Source material –
#####
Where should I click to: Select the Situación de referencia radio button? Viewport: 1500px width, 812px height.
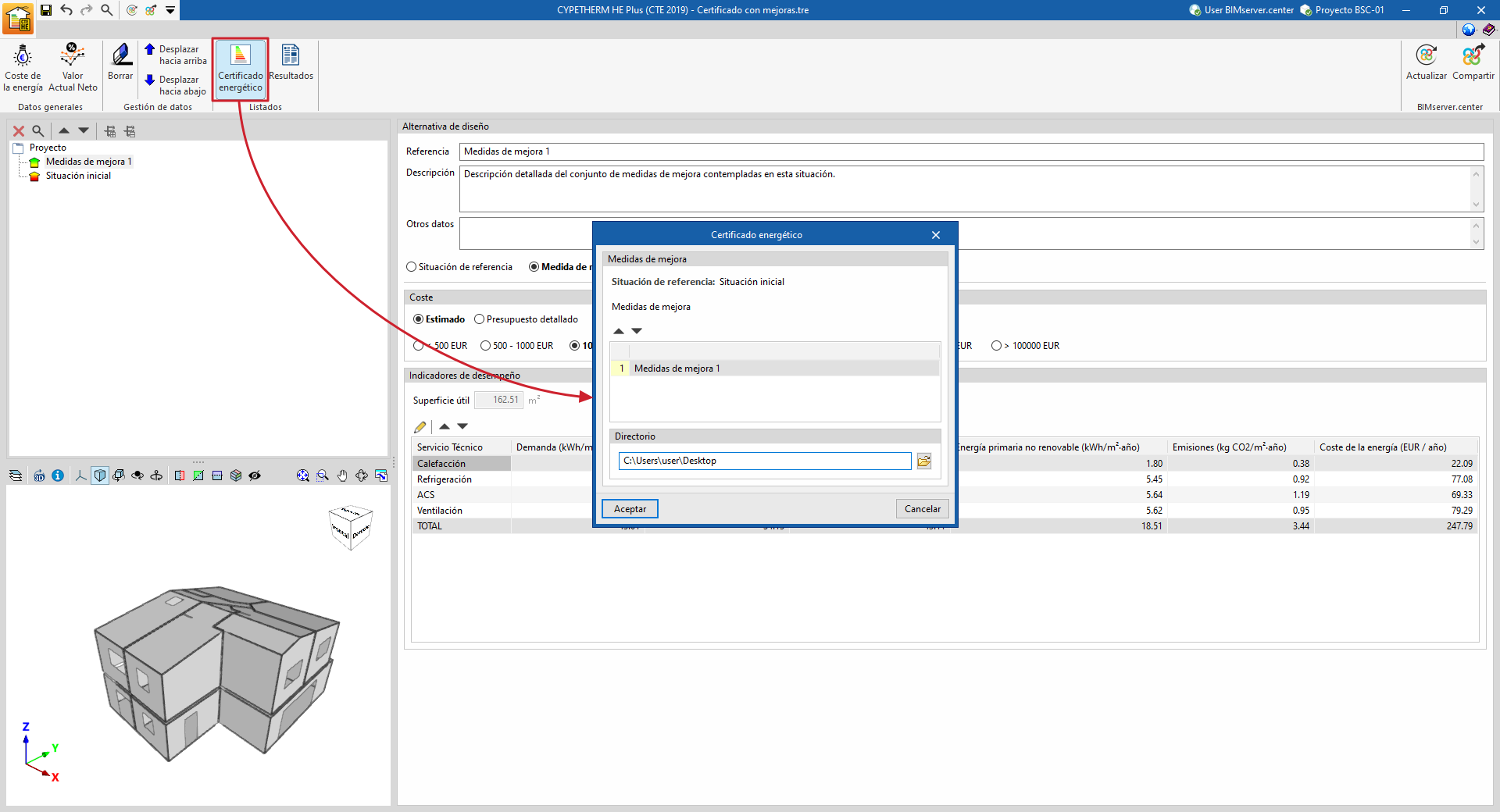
#####
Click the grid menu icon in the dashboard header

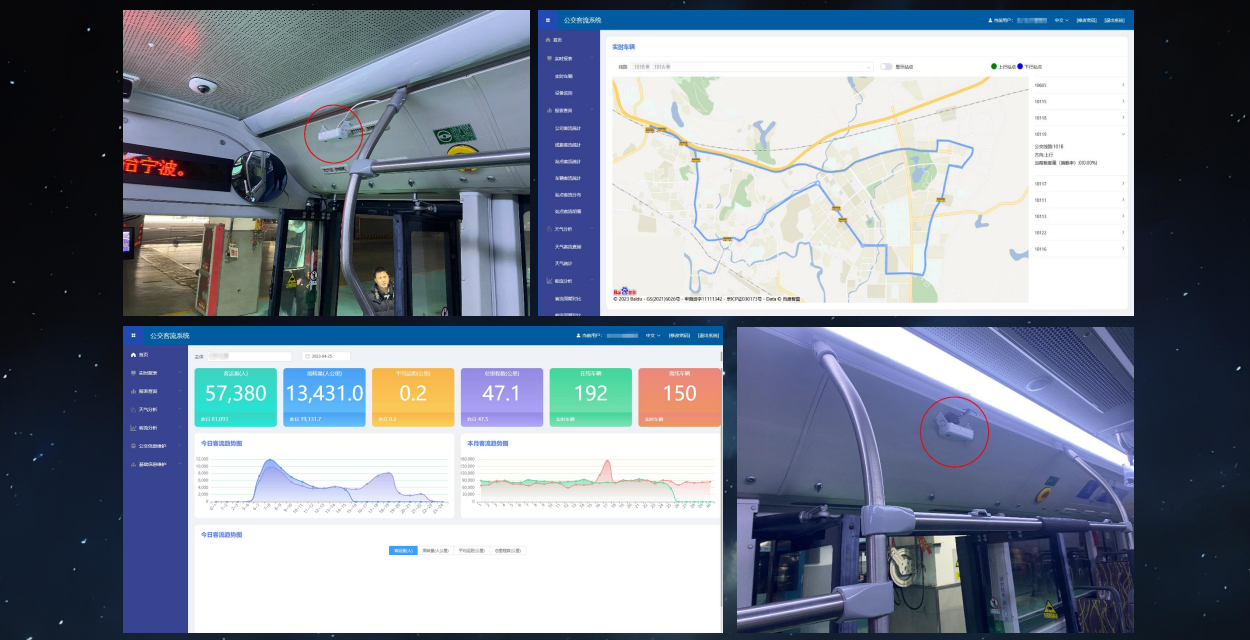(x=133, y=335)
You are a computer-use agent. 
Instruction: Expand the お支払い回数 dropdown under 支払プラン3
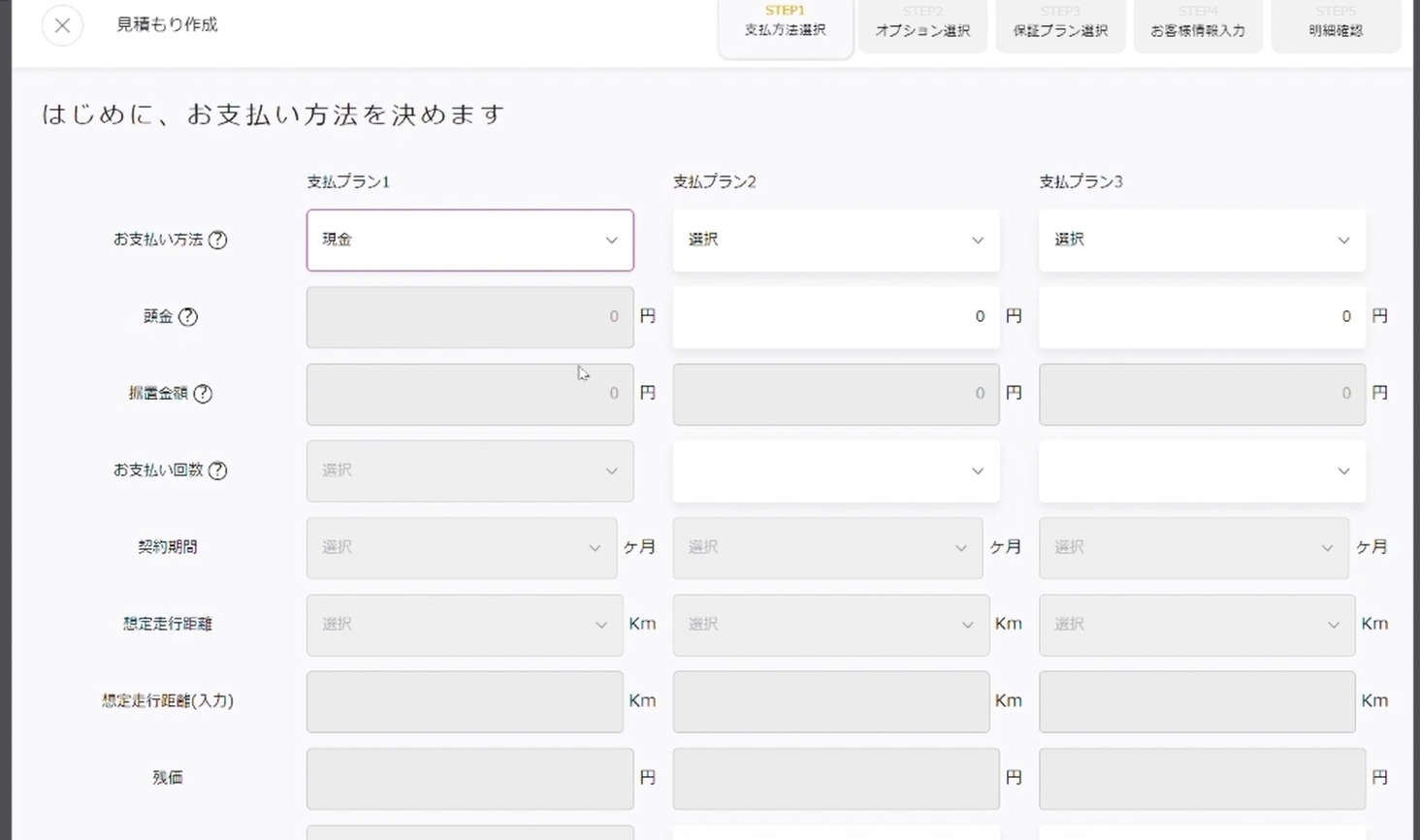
#####
Copy out, word for word, the part of the entries above that begins at the line with "You are a computer-use agent." and ends at the line with "Instruction: Expand the", including both.

You are a computer-use agent. 
Instruction: Expand the お支払い回数 dropdown under 支払プラン3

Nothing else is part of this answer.